Problem statement ▸ Give the number of lines below that hold "arrow", and only that.

(Beginning of Exercise inputs)

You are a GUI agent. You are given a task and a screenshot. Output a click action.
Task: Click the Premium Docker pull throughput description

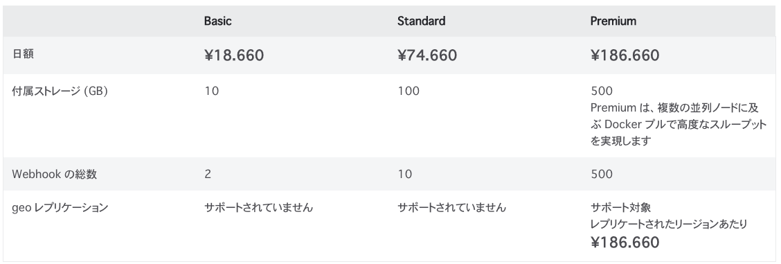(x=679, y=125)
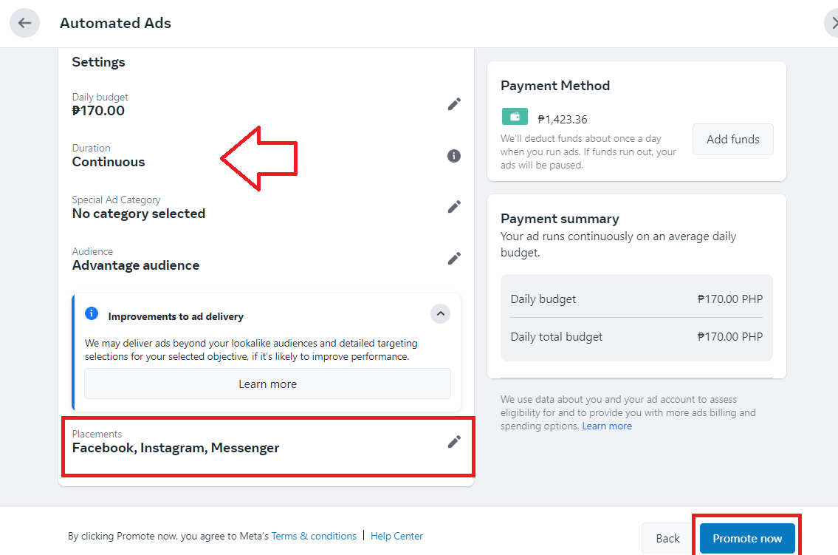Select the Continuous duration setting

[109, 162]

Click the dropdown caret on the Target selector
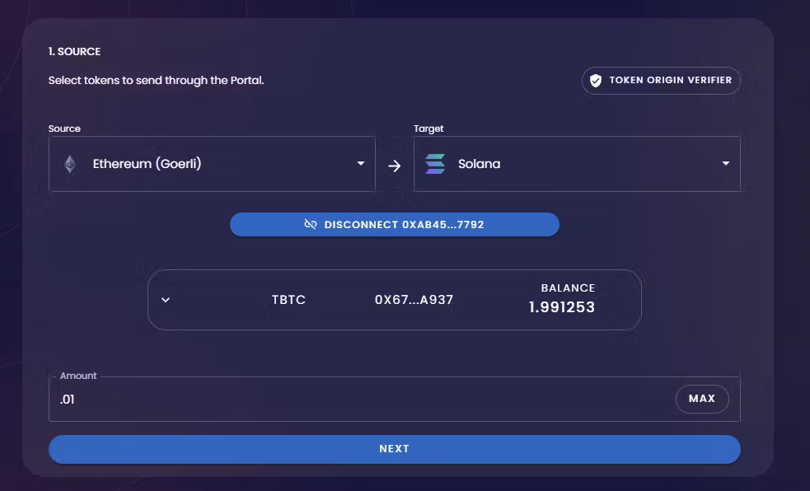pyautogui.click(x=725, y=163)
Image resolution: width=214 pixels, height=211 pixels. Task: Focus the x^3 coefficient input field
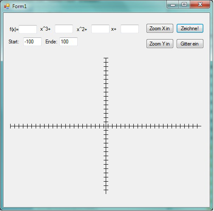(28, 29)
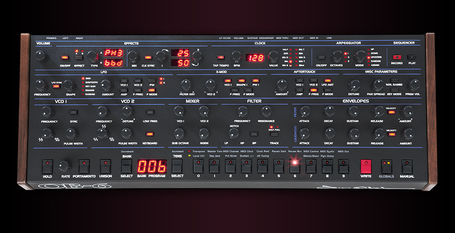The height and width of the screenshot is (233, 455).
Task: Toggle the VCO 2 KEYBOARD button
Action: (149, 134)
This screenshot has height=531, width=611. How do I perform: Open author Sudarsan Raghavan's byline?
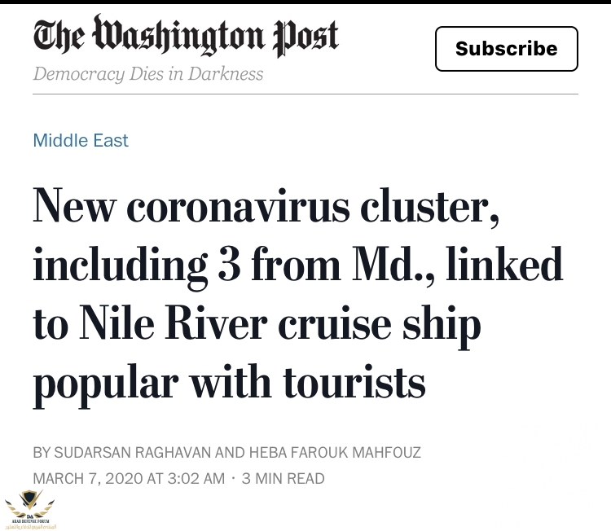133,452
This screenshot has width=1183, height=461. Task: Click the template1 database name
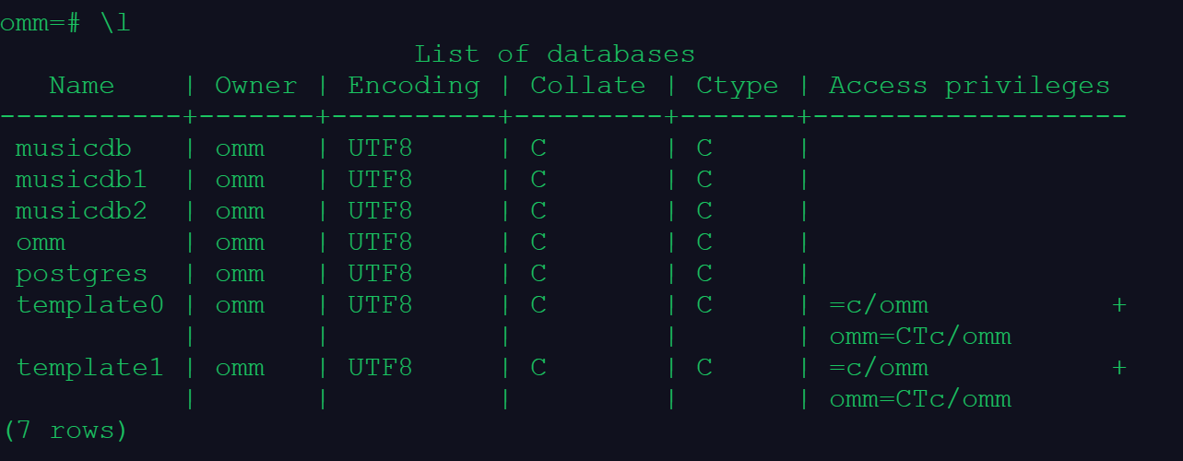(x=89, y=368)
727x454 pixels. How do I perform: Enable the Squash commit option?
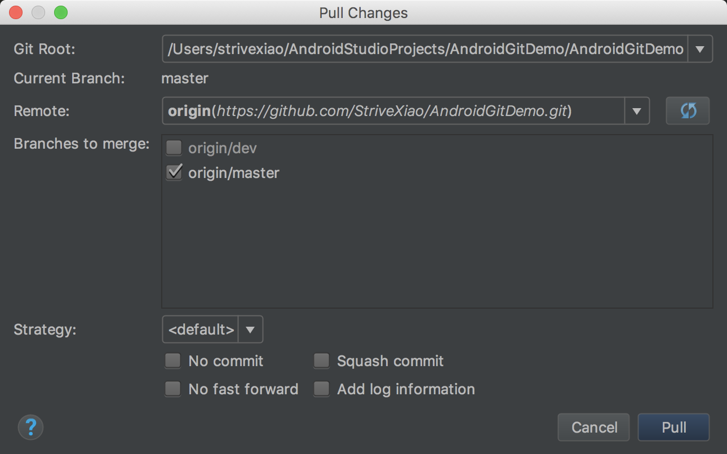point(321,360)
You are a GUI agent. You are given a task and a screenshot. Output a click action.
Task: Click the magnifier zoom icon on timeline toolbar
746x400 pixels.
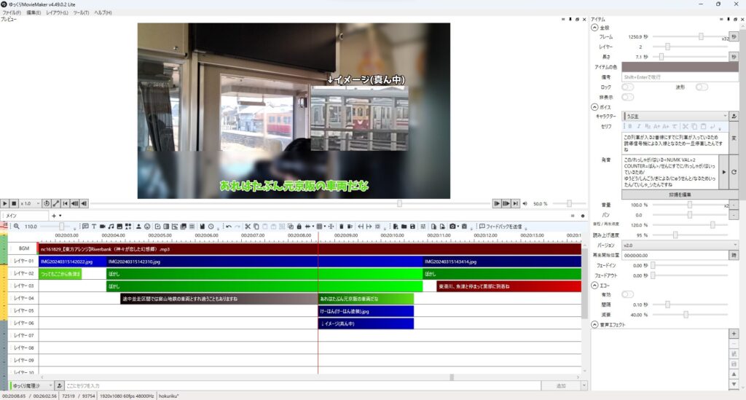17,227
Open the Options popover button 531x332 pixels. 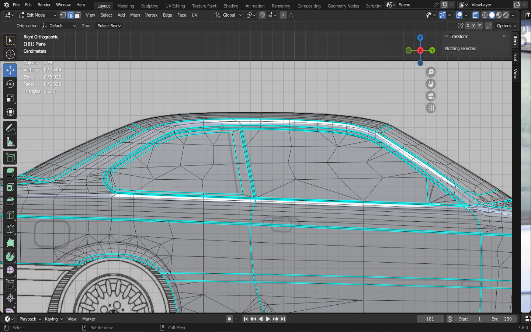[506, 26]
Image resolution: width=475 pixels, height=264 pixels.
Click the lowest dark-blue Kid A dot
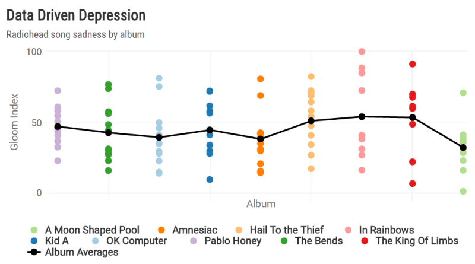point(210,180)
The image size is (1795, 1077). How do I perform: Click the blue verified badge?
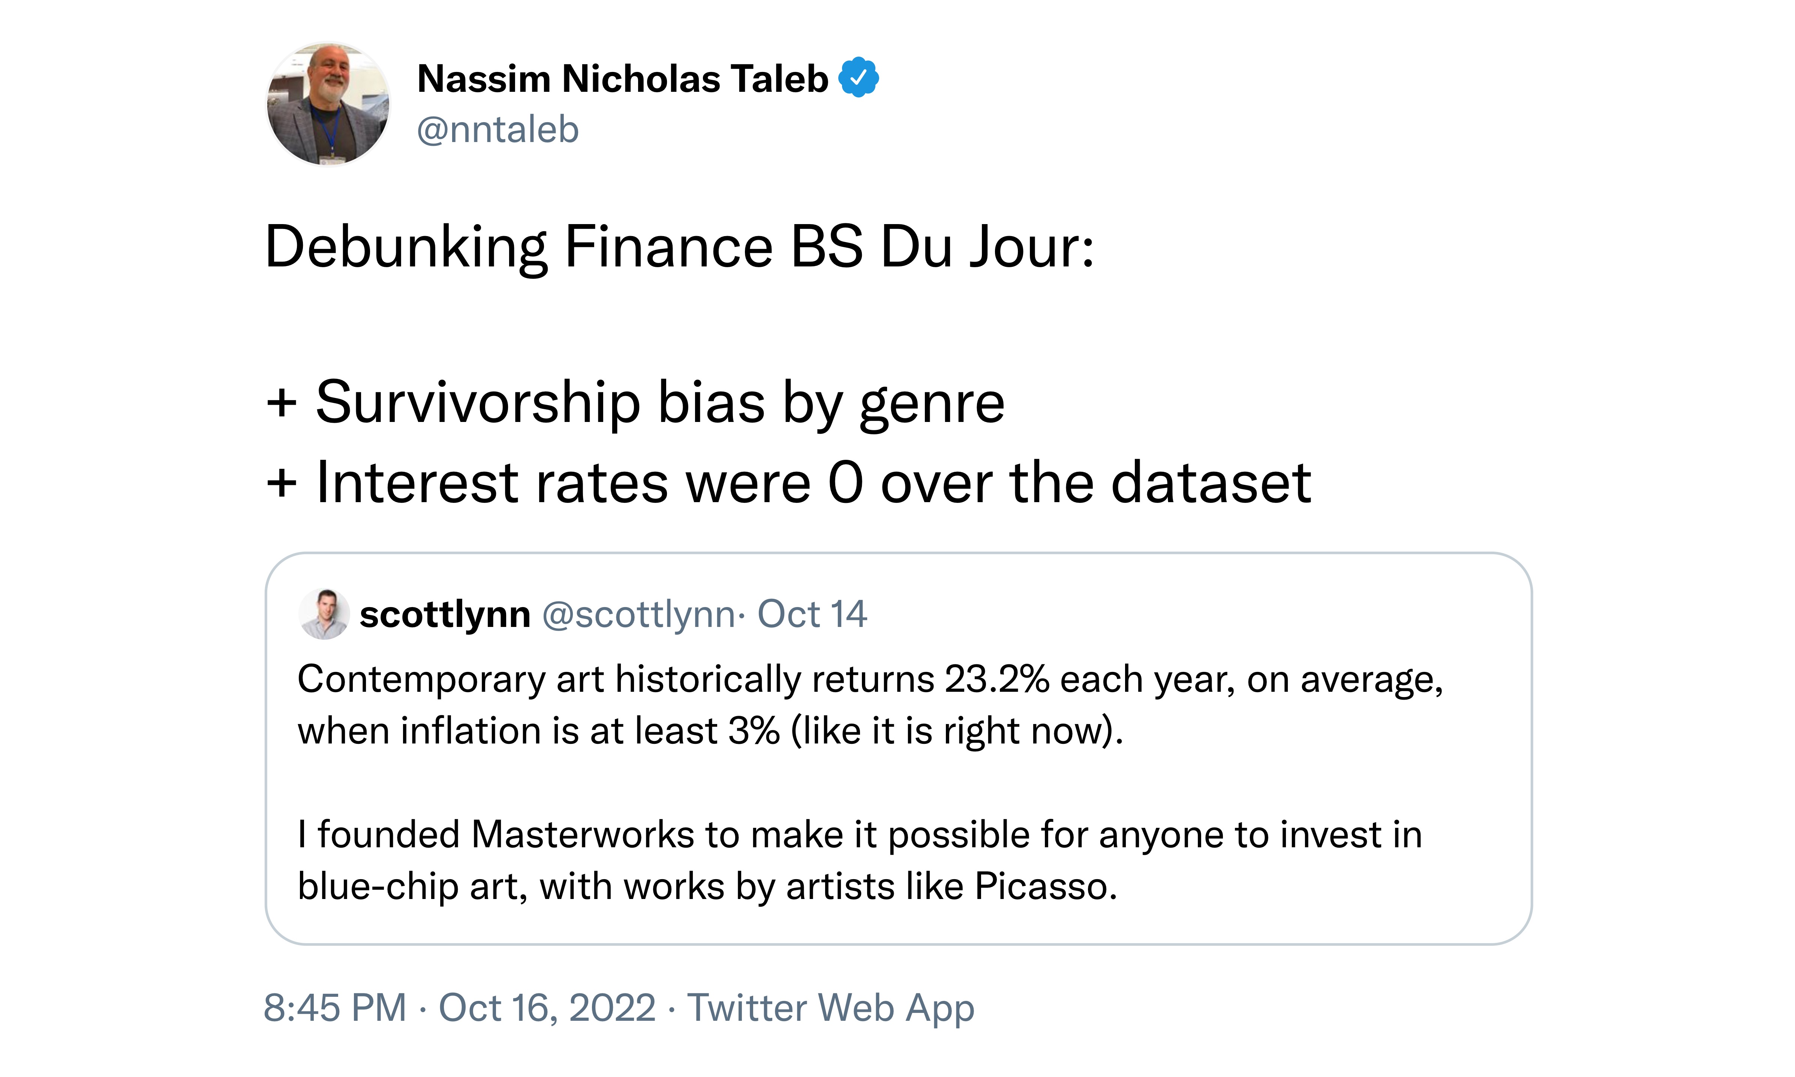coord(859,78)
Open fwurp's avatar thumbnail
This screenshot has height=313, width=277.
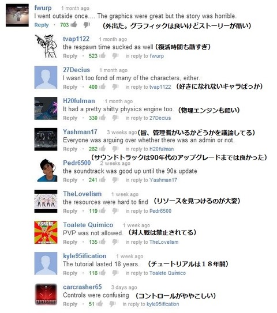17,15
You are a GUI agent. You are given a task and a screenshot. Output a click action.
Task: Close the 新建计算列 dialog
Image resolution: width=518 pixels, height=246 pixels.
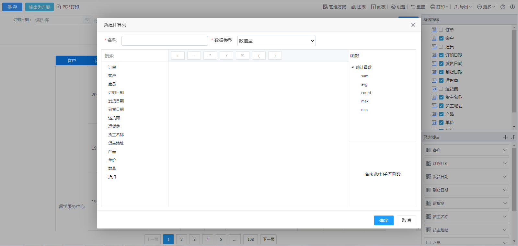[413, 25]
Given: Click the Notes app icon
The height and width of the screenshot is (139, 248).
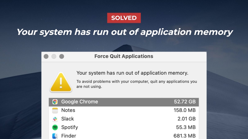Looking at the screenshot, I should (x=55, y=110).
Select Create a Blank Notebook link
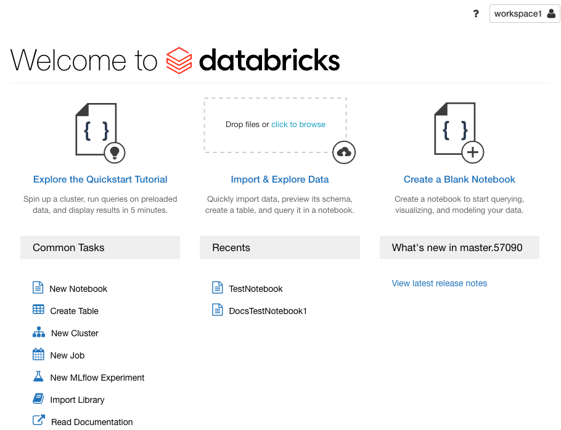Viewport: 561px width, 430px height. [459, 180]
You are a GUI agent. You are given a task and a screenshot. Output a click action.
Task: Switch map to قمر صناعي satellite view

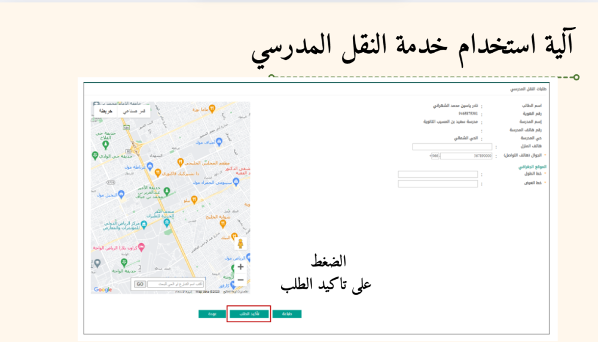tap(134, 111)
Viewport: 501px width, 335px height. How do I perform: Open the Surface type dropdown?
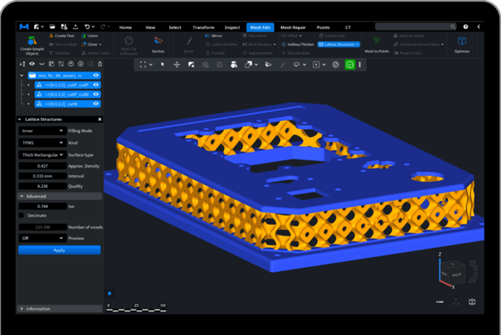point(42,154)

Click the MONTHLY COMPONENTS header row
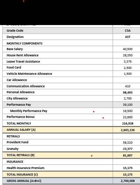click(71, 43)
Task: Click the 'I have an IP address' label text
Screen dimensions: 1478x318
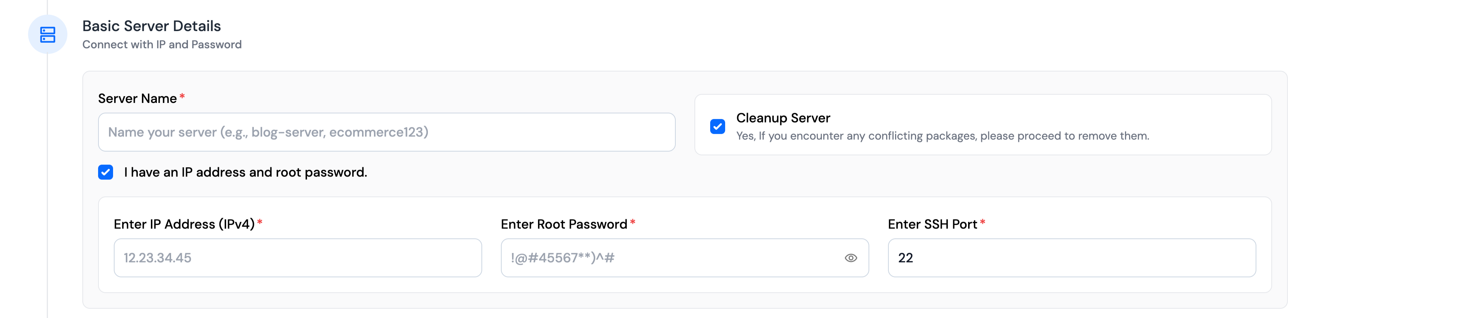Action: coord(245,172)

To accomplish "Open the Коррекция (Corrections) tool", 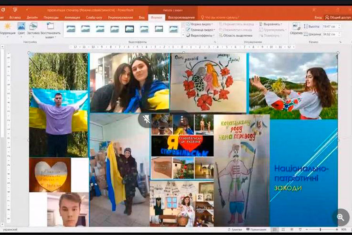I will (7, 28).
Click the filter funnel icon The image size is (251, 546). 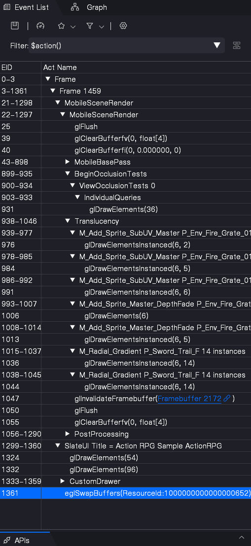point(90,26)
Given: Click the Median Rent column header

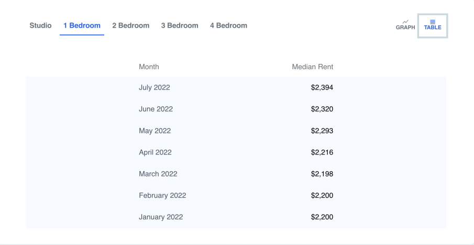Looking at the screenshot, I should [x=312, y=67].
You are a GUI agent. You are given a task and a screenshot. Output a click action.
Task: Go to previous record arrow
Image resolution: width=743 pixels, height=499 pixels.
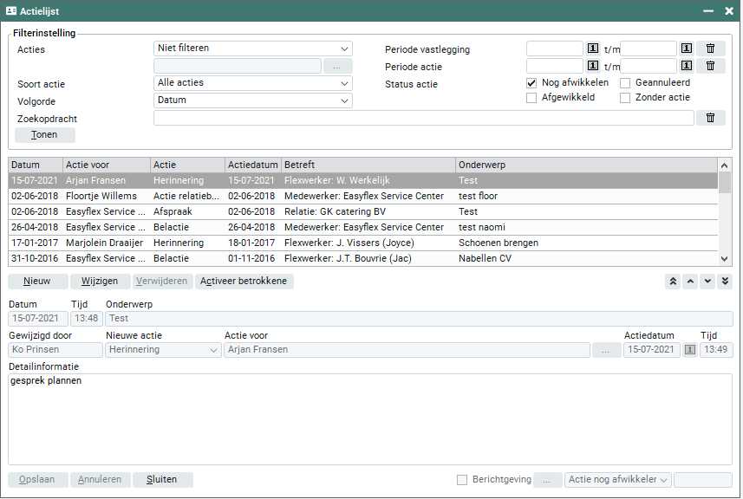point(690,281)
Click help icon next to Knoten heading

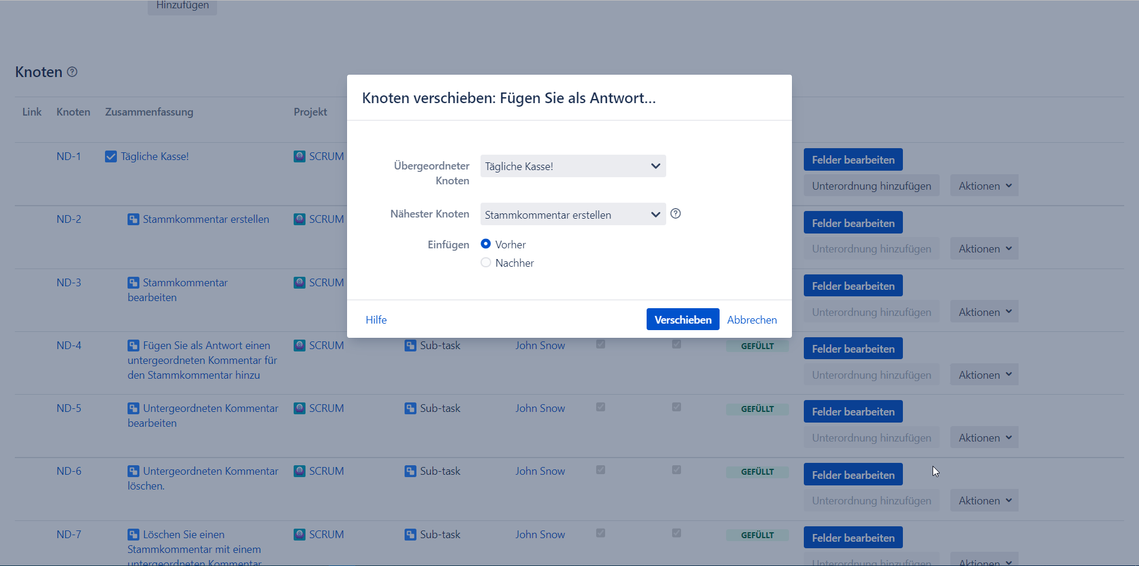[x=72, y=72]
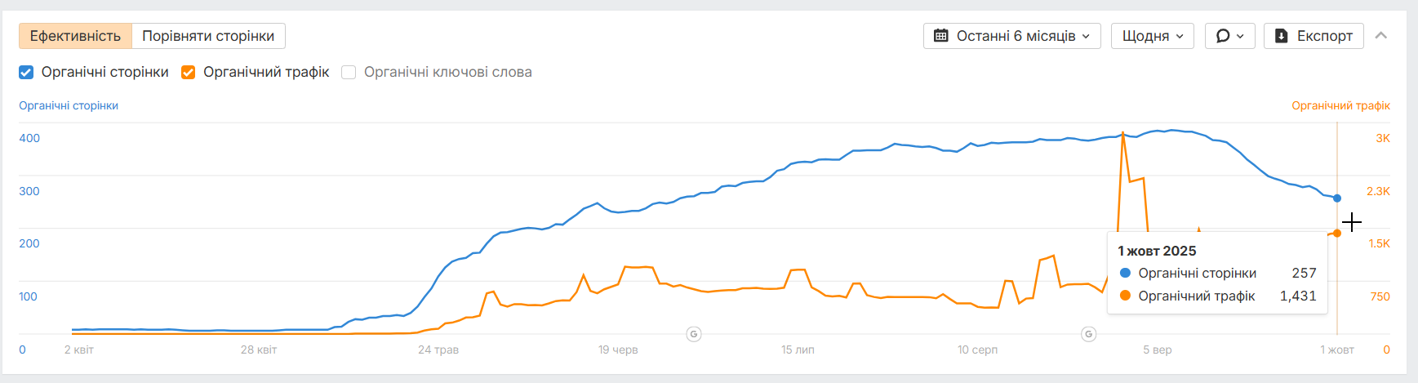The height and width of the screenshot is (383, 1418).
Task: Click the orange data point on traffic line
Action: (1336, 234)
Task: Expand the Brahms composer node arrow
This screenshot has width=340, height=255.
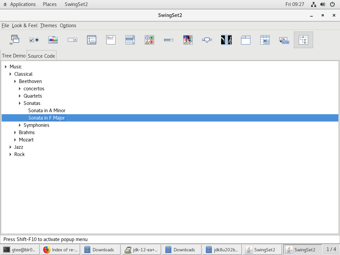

(End of Exercise inputs)

Solution to the exercise ▸ 2